The divergence of physical and mental outcomes is also seen in other disease states. The people with congenital heart disease in the APPROACH-IS trial (NCT02150603) reported an improvement in mental function and a decrease in anxiety despite their progressive sarcopenia and physical decline.30 The paradox in this study and in others may be partially attributed to a response shift where aging adults experience a change in internal values.31
The potential standardized implementation of PROMs for regulatory drug approvals requires a better understanding of their natural trajectory throughout the disease, including in people with MS as they age. Drug effectiveness has been assessed based on its impact on PROMs outcomes and PROMSs are routinely used as secondary trial outcomes in most phase 3 trials and, for example, the high-dose biotin phase 3 trial in progressive MS (NCT02936037).32 PROMs are actively used as primary trial outcomes in similar chronic neurological diseases such as myasthenia gravis,33 migraine, and Parkinson disease.34
Our study has several limitations that need to be noted. First, the study could be substantially improved by incorporating multiple social factors, such as socioeconomic status (SES), marital status, personality traits, and the extent of participants’ social networks.35-37 We plan to explore the effects of SES and social determinants of health on PROM progression in a future project with NYSMSC, as we are in the process of updating the consortium database to include local zip code-based and census income data, distance to health care facilities, and participant education levels.
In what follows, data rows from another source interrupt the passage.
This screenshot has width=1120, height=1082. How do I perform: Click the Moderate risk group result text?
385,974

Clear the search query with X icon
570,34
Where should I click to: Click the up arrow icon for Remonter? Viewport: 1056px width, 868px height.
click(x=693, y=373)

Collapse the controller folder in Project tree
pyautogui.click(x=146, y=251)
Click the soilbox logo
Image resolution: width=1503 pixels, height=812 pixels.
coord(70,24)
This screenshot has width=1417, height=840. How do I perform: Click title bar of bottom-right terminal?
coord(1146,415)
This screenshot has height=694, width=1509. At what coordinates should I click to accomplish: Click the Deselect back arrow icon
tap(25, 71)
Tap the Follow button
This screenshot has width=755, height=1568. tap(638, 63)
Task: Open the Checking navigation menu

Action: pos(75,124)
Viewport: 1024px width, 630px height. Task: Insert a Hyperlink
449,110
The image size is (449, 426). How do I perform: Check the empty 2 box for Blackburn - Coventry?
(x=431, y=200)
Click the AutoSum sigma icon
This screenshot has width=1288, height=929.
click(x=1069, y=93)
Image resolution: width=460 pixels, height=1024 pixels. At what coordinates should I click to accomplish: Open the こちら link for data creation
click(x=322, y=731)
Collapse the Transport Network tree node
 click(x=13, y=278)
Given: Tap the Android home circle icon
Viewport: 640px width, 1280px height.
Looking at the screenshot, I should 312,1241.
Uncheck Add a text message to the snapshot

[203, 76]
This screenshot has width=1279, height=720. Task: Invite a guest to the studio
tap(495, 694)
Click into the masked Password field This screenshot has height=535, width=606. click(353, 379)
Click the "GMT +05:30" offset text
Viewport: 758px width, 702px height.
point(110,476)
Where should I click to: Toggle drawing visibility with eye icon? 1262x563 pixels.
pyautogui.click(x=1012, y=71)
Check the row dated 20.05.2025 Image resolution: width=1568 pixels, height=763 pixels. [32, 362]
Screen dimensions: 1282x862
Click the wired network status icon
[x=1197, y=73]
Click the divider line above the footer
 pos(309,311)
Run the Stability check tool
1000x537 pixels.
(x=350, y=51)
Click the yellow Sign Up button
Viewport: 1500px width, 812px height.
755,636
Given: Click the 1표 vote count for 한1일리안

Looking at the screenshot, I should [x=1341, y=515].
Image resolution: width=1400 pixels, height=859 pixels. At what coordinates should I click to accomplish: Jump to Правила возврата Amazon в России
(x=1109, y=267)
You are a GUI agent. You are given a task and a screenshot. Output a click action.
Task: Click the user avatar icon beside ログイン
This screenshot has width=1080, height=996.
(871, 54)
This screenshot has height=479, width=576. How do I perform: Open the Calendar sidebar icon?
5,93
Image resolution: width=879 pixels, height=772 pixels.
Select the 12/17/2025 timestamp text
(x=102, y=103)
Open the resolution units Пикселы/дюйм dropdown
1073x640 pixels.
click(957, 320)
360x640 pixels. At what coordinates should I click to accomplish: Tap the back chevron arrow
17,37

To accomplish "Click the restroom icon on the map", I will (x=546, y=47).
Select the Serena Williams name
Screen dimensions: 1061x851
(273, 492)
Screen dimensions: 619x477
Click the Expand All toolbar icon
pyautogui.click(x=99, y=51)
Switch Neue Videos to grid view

All these factors may have both independent and mediating effects, with different PROMs potentially demonstrating serendipitous association (eg, guilt and disability progression). Second, the time of follow-up between those with increasing EDSS scores and those with stable EDSS scores differed by approximately 2 years, a fact that could have skewed the findings. Longer follow-up times allow a greater likelihood of disability progression, and future analysis should match groups based on baseline characteristics. Lastly, a potential age-matched health control group could be crucial to differentiate disease effects from expected PROM changes due to increasing age.
Conclusions
Physical and psychosocial PROMs diverge in people with MS 55 years and older as they age, with increased physical limitations but improved mental health over time. Experiences accumulated throughout long-term experience with a chronic disease may be crucial in maintaining a positive outlook despite physical challenges. Studying people with MS as they age could potentially improve mental health interventions for all people with MS.